Pedro Escartín Morán (8 August 1902 – 21 May 1998) was a Spanish football player, referee, coach, journalist and author.

He was an international referee from 1928 to 1948, and a member of the FIFA Disciplinary Committee for 27 years. He also went on to manage the Spain national football team in two different tenures. He was also a journalist in Spain for most of his life, and is a well-respected figure of the sport in Spain in the 20th century.

==Career as referee==
Born in Madrid, Spain, Escartin played as a youngster at the club Real Sociedad Gimnástica Española during the beginnings of professionalism in Spanish football. He had to abandon playing in 1923 due to a pleural illness.

He began officiating football matches in 1924, and in 1928, he participated in his first international match, being in charge of the 1928 Olympic tournament semifinal between Argentina and Egypt.

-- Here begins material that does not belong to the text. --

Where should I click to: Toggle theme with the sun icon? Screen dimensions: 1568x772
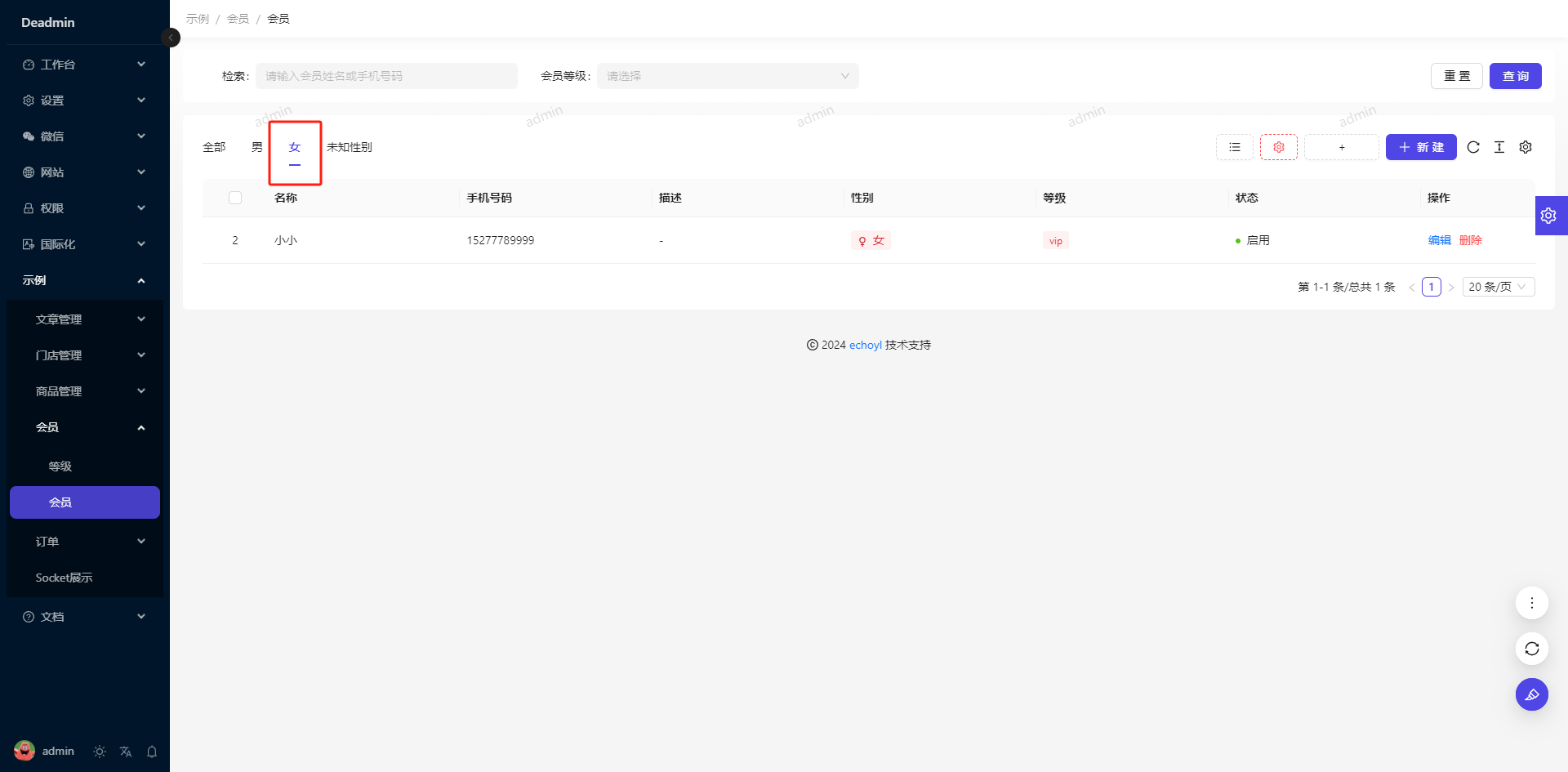(100, 752)
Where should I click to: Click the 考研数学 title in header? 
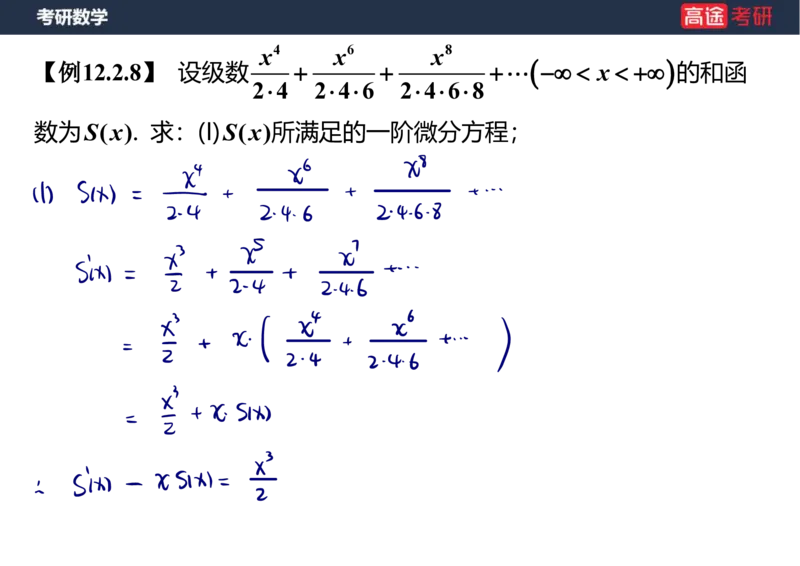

He participated at the 1934 World Cup, appearing in four matches as a linesman (assistant referee), and being the first Spanish referee to participate in a World Cup. He went on to become one of the most prestigious referees in Spain and Europe in the 1930s and 1940s. His last international match was a friendly between Italy and England in 1948, year in which he retired from refereeing.

He became a member of the FIFA Disciplinary Committee in 1940, remaining at that role for 27 years. He was also President of the Spanish Colegio Nacional de Arbitros (the national referees association) from 1952 to 1961.

==Coaching career==
Escartín's first tenure in charge of the Spain national football team was from 1952 to 1953 - succeeding Ricardo Zamora - and his second one in 1961, the latter involving all four matches of the 1962 World Cup qualification campaign (of which Spain won three and drew one). After helping Spain qualify to its third World Cup finals appearance and its first since 1950, Escartin ended his second period as national coach, as previously arranged, on 31 December 1961. His overall record as Spain's coach included 7 wins, 3 draws and 2 losses in 12 matches.

==Journalism==
Having begun his works in journalism in 1920, Escartín combined them with his activities as player, referee, and coach; in 1961, he became a full-time journalist, and worked for different agencies such as Heraldo de Madrid, El Alcázar, Pueblo, La Prensa, and Marca, among others. He wrote books, essays, and thousands of articles about football for newspapers and other publications. His Reglamento de Fútbol Asociación / comentarios y aclaraciones por Pedro Escartín Morán (Rules of Association Football with comments and clarifications) from 1941 remains to date an authoritative source.

==Trivia==
The stadium of CD Guadalajara in Guadalajara, Spain was named after him.